Lastly, we detected a reduction in the FAZ circularity index and peri/parafoveal temporal VD and PD between the A+ dementia and A− CU groups, which was incompatible with the results of Hann et al.’s study [22]; however, this should be cautiously interpreted because of the small A− CU group (n = 6).
A major limitation of our study is the small sample size in each clinical group. No significant differences of OCT and OCTA parameters among clinical groups or between A + and A− groups were observed after correction for multiple testing, which might be due to the low statistical power caused by multiple variables considering the small and imbalanced sample sizes between the groups. For such a reason, we also acknowledge that the OCT and OCTA parameters with the best discriminating performances from the ROC curve were no longer significant in the binary logistic regression model after correction for multiple testing.

5. Conclusions

This is the first study to investigate the role of Aβ pathology in each clinical diagnostic group: dementia, MCI, and CU controls. Significant reductions in cpRNFLT and the FAZ circularity index were found to be associated with neurodegenerative processes, but not with or without Aβ pathology. Therefore, loss of the superior quadrant cpRNFLT and a decreased FAZ circularity index may be considered the most consistent phenomena in various neurodegenerative diseases, and are not highly specific to AD. In contrast, decreased para- and peri-foveal temporal microcirculation might be a good biomarker for predicting the underlying Aβ pathology.
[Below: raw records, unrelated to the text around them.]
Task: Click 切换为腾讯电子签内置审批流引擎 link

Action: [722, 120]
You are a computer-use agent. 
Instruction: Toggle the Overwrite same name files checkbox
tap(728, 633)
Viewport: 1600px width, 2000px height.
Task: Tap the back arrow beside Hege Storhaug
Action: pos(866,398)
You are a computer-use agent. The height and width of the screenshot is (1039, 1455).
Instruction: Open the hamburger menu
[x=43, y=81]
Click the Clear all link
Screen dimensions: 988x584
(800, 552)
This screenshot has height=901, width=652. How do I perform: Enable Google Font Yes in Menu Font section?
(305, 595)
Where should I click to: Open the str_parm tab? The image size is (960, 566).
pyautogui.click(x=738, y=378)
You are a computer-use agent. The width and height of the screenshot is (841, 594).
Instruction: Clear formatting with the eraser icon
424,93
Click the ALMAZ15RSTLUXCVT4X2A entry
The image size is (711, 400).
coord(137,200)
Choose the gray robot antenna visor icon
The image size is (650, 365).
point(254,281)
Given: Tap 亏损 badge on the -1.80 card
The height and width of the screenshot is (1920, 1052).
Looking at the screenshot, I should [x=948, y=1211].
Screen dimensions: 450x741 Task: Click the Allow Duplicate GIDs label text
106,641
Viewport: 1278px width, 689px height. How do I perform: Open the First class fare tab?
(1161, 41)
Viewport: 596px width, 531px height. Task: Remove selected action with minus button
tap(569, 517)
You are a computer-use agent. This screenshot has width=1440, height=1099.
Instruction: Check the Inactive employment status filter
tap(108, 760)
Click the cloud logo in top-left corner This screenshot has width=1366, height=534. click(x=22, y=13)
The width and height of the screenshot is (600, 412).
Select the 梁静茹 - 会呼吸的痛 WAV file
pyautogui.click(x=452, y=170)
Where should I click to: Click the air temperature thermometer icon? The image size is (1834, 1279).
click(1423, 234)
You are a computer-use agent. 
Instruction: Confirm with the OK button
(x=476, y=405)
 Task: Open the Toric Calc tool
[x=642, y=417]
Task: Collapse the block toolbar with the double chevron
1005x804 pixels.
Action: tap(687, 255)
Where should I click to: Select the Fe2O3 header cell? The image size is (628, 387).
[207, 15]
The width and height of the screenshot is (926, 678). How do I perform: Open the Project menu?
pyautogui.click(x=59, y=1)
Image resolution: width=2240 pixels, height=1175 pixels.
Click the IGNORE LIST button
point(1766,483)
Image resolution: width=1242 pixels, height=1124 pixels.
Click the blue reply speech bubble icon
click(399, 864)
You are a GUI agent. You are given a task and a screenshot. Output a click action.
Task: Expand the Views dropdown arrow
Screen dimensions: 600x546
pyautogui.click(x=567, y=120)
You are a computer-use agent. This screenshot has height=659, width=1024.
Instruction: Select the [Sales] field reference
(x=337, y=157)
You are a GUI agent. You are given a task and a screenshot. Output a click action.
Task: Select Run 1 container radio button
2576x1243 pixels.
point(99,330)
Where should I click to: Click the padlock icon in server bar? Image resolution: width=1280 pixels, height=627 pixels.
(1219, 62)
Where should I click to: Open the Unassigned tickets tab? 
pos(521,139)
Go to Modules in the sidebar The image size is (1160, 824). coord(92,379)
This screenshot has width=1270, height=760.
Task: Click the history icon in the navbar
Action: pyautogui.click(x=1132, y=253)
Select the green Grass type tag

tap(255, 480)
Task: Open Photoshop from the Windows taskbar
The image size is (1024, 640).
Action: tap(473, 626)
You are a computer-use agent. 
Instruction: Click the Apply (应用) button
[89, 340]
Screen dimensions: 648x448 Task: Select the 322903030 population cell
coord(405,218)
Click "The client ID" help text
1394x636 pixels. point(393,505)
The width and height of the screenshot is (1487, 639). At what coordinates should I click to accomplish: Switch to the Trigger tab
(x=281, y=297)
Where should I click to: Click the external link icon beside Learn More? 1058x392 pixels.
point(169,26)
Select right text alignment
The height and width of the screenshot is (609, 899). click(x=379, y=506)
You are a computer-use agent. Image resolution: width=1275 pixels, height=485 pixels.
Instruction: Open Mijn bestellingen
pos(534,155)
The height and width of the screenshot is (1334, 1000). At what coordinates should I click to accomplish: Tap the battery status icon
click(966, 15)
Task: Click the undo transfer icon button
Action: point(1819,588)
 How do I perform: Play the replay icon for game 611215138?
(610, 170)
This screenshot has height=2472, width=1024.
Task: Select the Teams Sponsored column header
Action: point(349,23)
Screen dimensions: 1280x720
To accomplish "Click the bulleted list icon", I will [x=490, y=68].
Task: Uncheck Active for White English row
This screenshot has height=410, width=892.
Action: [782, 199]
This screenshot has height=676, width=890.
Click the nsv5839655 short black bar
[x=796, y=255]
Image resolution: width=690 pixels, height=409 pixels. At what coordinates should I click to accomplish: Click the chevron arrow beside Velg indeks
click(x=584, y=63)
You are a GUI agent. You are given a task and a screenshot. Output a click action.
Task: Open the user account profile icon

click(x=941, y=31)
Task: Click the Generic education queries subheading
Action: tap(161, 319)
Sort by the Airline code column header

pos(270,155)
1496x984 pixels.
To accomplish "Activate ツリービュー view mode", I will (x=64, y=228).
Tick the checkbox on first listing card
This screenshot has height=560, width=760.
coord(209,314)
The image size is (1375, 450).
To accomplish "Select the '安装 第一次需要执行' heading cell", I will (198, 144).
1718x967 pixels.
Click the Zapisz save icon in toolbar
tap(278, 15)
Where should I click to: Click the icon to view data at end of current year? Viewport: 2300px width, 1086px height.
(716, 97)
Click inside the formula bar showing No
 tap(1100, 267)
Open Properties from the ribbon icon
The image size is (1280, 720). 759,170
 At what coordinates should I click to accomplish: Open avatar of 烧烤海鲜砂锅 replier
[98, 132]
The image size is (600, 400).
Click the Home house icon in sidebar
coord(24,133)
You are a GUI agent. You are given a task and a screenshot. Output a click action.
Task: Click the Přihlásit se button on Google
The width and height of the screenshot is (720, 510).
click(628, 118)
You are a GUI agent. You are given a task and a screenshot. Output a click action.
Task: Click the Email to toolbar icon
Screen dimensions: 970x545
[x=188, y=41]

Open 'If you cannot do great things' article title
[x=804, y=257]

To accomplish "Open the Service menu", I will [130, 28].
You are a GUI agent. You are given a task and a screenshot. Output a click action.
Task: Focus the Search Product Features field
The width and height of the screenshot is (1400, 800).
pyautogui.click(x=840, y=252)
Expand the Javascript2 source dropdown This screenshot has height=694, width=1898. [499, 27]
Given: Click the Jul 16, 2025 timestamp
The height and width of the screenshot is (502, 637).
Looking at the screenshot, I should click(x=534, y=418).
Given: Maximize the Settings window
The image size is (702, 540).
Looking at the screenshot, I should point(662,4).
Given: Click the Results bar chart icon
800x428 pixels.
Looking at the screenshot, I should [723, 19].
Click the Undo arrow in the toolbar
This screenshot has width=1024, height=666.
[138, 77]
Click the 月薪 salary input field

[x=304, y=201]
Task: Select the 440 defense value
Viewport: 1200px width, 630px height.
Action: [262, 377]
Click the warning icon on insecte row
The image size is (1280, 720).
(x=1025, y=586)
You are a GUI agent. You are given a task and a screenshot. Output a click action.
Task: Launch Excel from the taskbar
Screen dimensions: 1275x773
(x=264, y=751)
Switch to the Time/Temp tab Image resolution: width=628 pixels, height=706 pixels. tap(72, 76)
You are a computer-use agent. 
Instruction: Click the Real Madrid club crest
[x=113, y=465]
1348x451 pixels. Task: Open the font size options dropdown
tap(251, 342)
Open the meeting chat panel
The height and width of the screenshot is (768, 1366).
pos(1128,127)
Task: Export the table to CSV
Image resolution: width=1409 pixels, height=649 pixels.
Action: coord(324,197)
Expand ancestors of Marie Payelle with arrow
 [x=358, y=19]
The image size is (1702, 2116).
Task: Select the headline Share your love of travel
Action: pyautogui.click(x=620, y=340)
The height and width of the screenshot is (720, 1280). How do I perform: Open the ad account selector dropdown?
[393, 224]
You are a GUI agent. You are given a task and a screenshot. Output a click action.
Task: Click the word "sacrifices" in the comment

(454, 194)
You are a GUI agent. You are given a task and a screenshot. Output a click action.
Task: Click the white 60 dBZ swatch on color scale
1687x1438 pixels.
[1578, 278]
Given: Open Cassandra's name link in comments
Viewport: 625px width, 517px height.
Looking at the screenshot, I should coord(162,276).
Longitudinal studies with larger samples, well-defined by biomarkers, are needed to evaluate retinal structural and neurovascular changes associated with disease progression in various neurodegenerative diseases.

Supplementary Materials

The following supporting information can be downloaded at: https://www.mdpi.com/article/10.3390/jcm12041310/s1, Table S1: Demographics and clinical characteristics in each diagnostic groups according to Aβ pathology; Table S2: Comparison of OCT and OCT angiography parameters in three groups; Table S3: Binary logistic regression analyses adjusted for age and gender for predictors of dementia and/or MCI from CU, and for age, gender and MMSE for predictors of Aβ positive (A+) from Aβ negative (A−); Table S4: Comparison of OCT and OCTA parameters according to Aβ positivity; Table S5: Diagnostic performance of OCT and OCTA parameters according to Aβ pathology; Table S6: Demographics and clinical characteristics: A+ Dementia, A+ MCI, A− CU; Table S7: Comparison of OCT/OCTA parameters of A+ Dementia, or A+ MCI vs A− CU.

Author Contributions

Conceptualization, S.M., J.L. and E.-J.K.; methodology, S.M., J.L. and E.-J.K.; formal analysis, S.M. and M.J.L.; data curation, S.M., J.L. and E.-J.K.; resources and investigation, S.M., S.J., S.K.S., D.E.K., J.L. and E.-J.K.; writing—original draft preparation, S.M.; writing—review and editing, N.-Y.J., S.J.K., M.J.L., J.L. and E.-J.K.; supervision, M.J.L., J.L. and E.-J.K.; project administration, J.L. and E.-J.K.; funding acquisition, E.-J.K. All authors have read and agreed to the published version of the manuscript.

Funding

This study was funded by Biomedical Research Institute Grant (2019B008), Pusan National University Hospital.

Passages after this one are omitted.